Includes Honoring the Future’s Alaskan Journey exhibition
Artwork by two Philadelphia artists, Peter Handler and Karen Singer, who traveled to Alaska to meet with scientists, examine impacts of climate change, and paint and photograph what they saw, is featured in an Honoring the Future exhibition opening Nov. 28, 2016 at the Milander Center for Arts in Hialeah, FL. The exhibition, which is free and open to the public, will be on display through Jan. 13, 2017.
The exhibition is part of the larger Clima art celebration inspired by Miami artist Xavier Cortada to serve as the City of Hialeah’s contribution to Miami Arts Week. Honoring the Future partnered with Cortada and the City to launch the inaugural Clima in December, 2015. Clima aimed to provide Hialeah, a city facing the prospect of significant sea level rise, with a visual and storytelling platform for reflecting upon, and expressing, the community’s experience as climate change challenges and remakes the city. Following widespread press and public acclaim, the three founding partners sought to make Clima an annual event.
Clima 2016’s theme, Art, Science, and Insight, focuses on artist-scientist collaborations to understand and communicate the likely impact of climate change on the livelihood and well-being of humans everywhere. It also seeks to transport Floridians to corners of the globe they may never have the opportunity to visit on their own – to empower them to “see for themselves” the early manifestations of climate change elsewhere.
The exhibition contains three interrelated segments.
Honoring the Future’s Alaskan Journey exhibition puts Hialeah’s experience in a national context. “Alaska is warming faster than any other state,” said Fran Dubrowski, Director of Honoring the Future, “so the impacts of climate change are more readily seen there. These two artists are expert storytellers: they deliver a powerful visual image of what is at stake in a rapidly warming Alaska, foreshadowing the enormity of the challenges Florida faces as rising temperatures reshape its landscape too. Their portrayals of a raging Alaskan wildfire are especially poignant when so much of the Southeastern U.S. is battling drought-induced wildfires.”
Xavier Cortada’s art-science exhibits focus on Florida’s unique climate challenges.

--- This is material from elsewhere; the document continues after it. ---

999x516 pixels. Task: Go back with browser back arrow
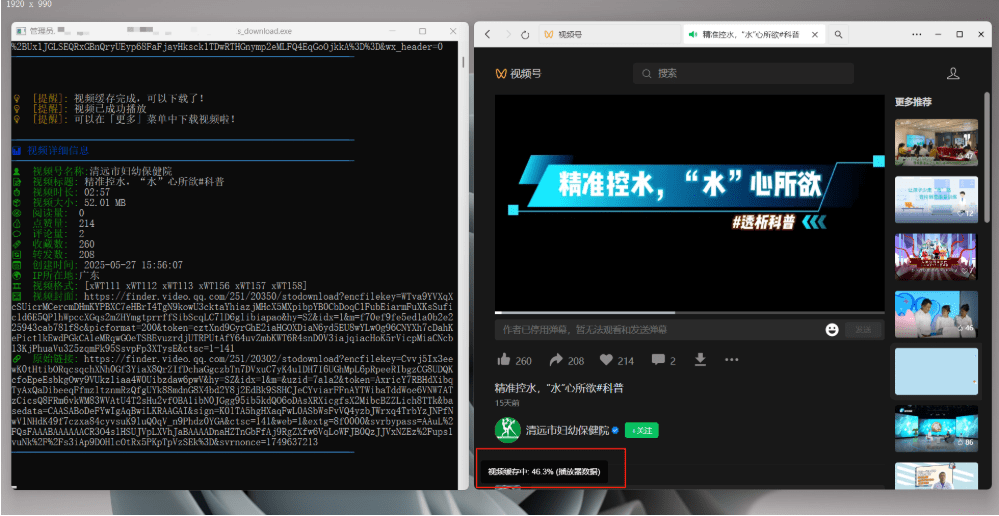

They include:
- “Do Not Open,” a participatory work aimed at connecting present-day South Florida residents and political refugees with future climate refugees.
- Eco-art restoration projects for Florida wildflowers and mangroves.
- Ceramics depicting diatoms, single-celled algae scientists examine to assess water quality and sea level rise.
- Artwork created at three ecologically different long-term research sites in the Florida Everglades, New Hampshire and Oregon.
Rounding out Clima 2016, featured local guest artist Michael Gray presents Phylum Floridian, a series of drawings, paintings and monotype prints fusing Floridian species of animals with local human characters. Gray intended to “illustrate people as being not so different from the creatures we share this earth with.” He framed the artworks in discarded wood or thrift store frames: “These frames at one point held someone’s family photos and now were given away for cheap resale. The frames themselves became a metaphor for how the everglades are currently being treated by our local and state governments.”
The exhibition includes an opening night reception on Dec. 2, 2016 from 7:00 pm to 10:00 pm at the Milander Center for Arts.